# Texto
O Ministério Público do Paraná, no entanto, entrou com recurso contra a decisão. Segundo o MP, “inexiste comprovação nos autos de que o agravado teve efetivo acesso ao material dos cursos que supostamente realizou, bem como de que tenha prestado as avaliações necessárias para sua formação”. Ainda de acordo com o órgão, o IUB não possui convênio com o Departamento Penitenciário do Paraná, o que é necessário para a prestação desses serviços.
Ao analisar o caso, a Segunda Câmara Criminal do Tribunal de Justiça do Paraná (TJPR) acatou o pedido do Ministério Público e cassou a remissão da pena de Gim. Agora, o ex-senador tenta reaver o benefício no Superior Tribunal de Justiça (STJ). Em junho, a defesa dele entrou com um pedido para que a decisão do TJPR fosse cassada.

# Instruções de trabalho
Copie novamente o trecho do texto sobre a remissão da pena, começando pelas palavras que contêm "O Ministério Público do" e parando logo após "TJPR fosse cassada.". Substitua "ex-senador" por "ex-parlamentar".

# Listagem apresentada
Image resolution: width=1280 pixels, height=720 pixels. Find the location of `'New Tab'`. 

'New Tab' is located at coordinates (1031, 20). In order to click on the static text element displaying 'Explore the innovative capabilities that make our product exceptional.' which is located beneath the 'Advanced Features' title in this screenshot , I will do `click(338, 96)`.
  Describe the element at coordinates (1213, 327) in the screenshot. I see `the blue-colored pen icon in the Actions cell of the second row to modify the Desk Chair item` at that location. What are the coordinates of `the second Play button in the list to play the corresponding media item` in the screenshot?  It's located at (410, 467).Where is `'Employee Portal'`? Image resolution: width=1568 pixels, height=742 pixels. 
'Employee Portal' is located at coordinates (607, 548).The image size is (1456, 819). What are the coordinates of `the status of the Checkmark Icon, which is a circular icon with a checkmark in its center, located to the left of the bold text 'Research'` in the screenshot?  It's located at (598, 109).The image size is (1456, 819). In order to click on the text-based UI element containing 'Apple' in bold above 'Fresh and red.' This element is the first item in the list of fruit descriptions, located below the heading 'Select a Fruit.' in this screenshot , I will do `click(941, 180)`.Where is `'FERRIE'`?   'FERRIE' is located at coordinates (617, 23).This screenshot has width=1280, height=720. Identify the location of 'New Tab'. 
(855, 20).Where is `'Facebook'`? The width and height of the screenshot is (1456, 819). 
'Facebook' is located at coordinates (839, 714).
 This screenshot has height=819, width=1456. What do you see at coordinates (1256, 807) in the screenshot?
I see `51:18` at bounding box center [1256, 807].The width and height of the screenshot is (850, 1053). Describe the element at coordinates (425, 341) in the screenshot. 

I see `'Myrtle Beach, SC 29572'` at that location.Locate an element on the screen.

# Resposta do exercício
O Ministério Público do Paraná, no entanto, entrou com recurso contra a decisão. Segundo o MP, “inexiste comprovação nos autos de que o agravado teve efetivo acesso ao material dos cursos que supostamente realizou, bem como de que tenha prestado as avaliações necessárias para sua formação”. Ainda de acordo com o órgão, o IUB não possui convênio com o Departamento Penitenciário do Paraná, o que é necessário para a prestação desses serviços.
Ao analisar o caso, a Segunda Câmara Criminal do Tribunal de Justiça do Paraná (TJPR) acatou o pedido do Ministério Público e cassou a remissão da pena de Gim. Agora, o ex-parlamentar tenta reaver o benefício no Superior Tribunal de Justiça (STJ). Em junho, a defesa dele entrou com um pedido para que a decisão do TJPR fosse cassada.